DIVIDINDO O CHAVISMO
 
Em
seguida, o documento detalha as estratégias para “dividir o chavismo”,
baseadas na concepção de que Chávez tentava “polarizar a sociedade
venezuelana usando uma retórica de ódio e violência”. O remédio, na
cabeça de Brownfield, seria dar auxílio a ONGs locais que trabalham em
“fortalezas Chavistas” e com os “líderes Chavistas” para “contra-atacar a
retórica” e “promover alianças”. Os esforços da Usaid neste sentido
custaram US$ 1,1 milhão para atingir 238 mil pessoas em mais de 3 mil
fóruns, workshops e sessões de treinamento, “transmitindo valores
alternativos e dando oportunidade a ativistas de oposição de interagirem
com Chavistas, obtendo o desejado efeito de tirá-los lentamente do
Chavismo”.
 
Exemplos
são o grupo “Visor Participativo” composto por 34 ONGs formadas e
supervisionadas pela OTI, para trabalhar no fortalecimento das
municipalidades. “Enquanto Chávez tenta recentralizar o país, a OTI,
através do Visor, está apoiando a descentralização”, escreve Brownfield.
 
Outra
iniciativa, a custo superior a US$ 1,2 milhões, promoveu a criação de
54 projetos sociais em toda a Venezuela “permitindo visitas do
Embaixador a áreas pobres do país e demonstrando a preocupação do
governo dos EUA com o povo venezuelano”, detalha Brownfield. “Esse
programa confunde os bolivarianos e atrasa a tentativa de Chávez usar os
EUA como um ‘inimigo unificador’”.
 
Com
o objetivo de “isolar Chávez internacionalmente”, o embaixador gaba-se
de que a USAID, através das ONG americana Freedom House, financiou
viagens de membros de organizações de direitos humanos da Venezuela ao
México, Guatemala, Peru, Chile, Argentina, Costa Rica e Washington.

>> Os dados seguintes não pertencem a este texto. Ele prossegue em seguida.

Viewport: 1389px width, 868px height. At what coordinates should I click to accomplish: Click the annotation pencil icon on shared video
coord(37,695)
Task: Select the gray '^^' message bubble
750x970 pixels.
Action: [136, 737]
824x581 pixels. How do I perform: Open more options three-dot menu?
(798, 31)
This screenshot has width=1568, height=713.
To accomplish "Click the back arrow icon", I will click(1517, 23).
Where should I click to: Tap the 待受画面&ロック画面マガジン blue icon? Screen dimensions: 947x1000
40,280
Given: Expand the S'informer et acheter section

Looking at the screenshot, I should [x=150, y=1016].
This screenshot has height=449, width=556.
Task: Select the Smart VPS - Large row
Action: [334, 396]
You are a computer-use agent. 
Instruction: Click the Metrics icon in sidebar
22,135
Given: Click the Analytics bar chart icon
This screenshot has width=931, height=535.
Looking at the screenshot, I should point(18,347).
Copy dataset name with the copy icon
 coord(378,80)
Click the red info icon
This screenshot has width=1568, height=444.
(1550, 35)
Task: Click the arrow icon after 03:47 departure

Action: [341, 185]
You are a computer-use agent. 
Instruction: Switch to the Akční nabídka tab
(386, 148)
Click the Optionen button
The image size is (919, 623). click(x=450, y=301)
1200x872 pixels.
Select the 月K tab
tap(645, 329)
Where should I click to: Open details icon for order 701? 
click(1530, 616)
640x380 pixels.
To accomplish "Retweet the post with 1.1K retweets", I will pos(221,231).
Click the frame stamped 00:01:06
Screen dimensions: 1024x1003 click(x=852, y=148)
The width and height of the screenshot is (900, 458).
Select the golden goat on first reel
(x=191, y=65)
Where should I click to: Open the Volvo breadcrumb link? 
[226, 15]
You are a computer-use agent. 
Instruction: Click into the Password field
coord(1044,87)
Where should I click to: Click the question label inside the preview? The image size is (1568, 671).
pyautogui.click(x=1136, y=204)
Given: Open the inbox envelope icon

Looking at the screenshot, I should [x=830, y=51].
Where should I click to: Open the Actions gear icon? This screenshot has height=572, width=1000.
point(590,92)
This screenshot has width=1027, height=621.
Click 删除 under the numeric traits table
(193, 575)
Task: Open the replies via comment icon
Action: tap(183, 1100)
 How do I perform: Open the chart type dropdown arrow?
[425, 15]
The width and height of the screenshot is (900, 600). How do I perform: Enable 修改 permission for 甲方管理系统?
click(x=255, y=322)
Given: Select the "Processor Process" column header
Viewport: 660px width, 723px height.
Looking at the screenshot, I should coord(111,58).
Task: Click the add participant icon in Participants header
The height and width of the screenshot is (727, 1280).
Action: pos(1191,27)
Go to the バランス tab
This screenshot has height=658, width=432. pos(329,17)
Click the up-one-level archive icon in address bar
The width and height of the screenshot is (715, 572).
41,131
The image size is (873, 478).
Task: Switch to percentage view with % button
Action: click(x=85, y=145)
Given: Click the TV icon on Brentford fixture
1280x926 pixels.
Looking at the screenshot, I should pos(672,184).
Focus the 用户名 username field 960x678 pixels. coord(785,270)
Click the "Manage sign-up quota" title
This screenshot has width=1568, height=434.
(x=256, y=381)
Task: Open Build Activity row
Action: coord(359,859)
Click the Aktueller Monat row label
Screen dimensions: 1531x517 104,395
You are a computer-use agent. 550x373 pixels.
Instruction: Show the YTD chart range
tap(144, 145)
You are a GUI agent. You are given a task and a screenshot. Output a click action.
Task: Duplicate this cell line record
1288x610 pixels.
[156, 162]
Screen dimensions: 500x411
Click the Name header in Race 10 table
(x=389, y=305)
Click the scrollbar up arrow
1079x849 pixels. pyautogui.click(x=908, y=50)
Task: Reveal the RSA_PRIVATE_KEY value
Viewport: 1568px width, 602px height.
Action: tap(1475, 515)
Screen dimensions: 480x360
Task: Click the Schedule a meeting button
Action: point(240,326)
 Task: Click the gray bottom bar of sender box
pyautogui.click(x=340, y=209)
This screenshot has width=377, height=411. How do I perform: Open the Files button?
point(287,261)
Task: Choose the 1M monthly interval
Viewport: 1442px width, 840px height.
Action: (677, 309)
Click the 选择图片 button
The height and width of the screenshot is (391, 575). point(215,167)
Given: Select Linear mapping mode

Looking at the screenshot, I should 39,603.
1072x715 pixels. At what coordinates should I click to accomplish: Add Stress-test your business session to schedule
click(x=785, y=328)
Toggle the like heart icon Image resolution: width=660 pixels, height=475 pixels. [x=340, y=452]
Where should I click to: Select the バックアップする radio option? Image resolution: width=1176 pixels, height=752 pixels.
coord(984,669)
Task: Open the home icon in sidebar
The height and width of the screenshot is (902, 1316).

“Além disso, o DAI trouxe dezenas de líderes internacionais à Venezuela e
também professores universitários, membros de ONGs e líderes políticos
para participarem de workshops e seminários, para que eles voltassem aos
seus países de origem entendendo melhor a realidade da Venezuela,
tornando-se fortes aliados da oposição venezuelana”.
 
Brownfield
termina o documento, escrito em 2006, com um alerta: “Chávez deve
vencer a eleição presidencial de 3 de dezembro e a OTI espera que a
atmosfera para o trabalho na Venezuela se torne mais complicada”. De
fato, o embaixador saiu do país no anoseguinte,
assumindo o mesmo posto na Colômbia antes de ser designado pelo governo
Obama para cuidar de cooperação policial com outros países.
 
Antes
de Brownfield assumir a política dos EUA para a Venezuela o escritório
de Iniciativas de Transição (OTI) focava sua atuação no fortalecimento
dos partidos políticos de oposição – como mostra outro documento do WikiLeaks,
de 13 de julho de 2004 – incluindo um projeto de US$ 550 mil destinado a
promover consultorias de especialistas latinoamericanos em liderança
política e estratégia aos partidos, e um projeto de US$ 450 mil com o
International Republican Institute (IRI) – do Partido Republicano - 
para treinar os partidos de oposição a “delinear, planejar e executar
campanhas eleitorais” em “escolas de treinamento de campanha”.
Em
2010, sob crescente pressão do governo venezuelano, o escritório da OTI
no país foi fechado, e suas funções foram transferidas para o escritório
para América Latina e Caribe da Usaid.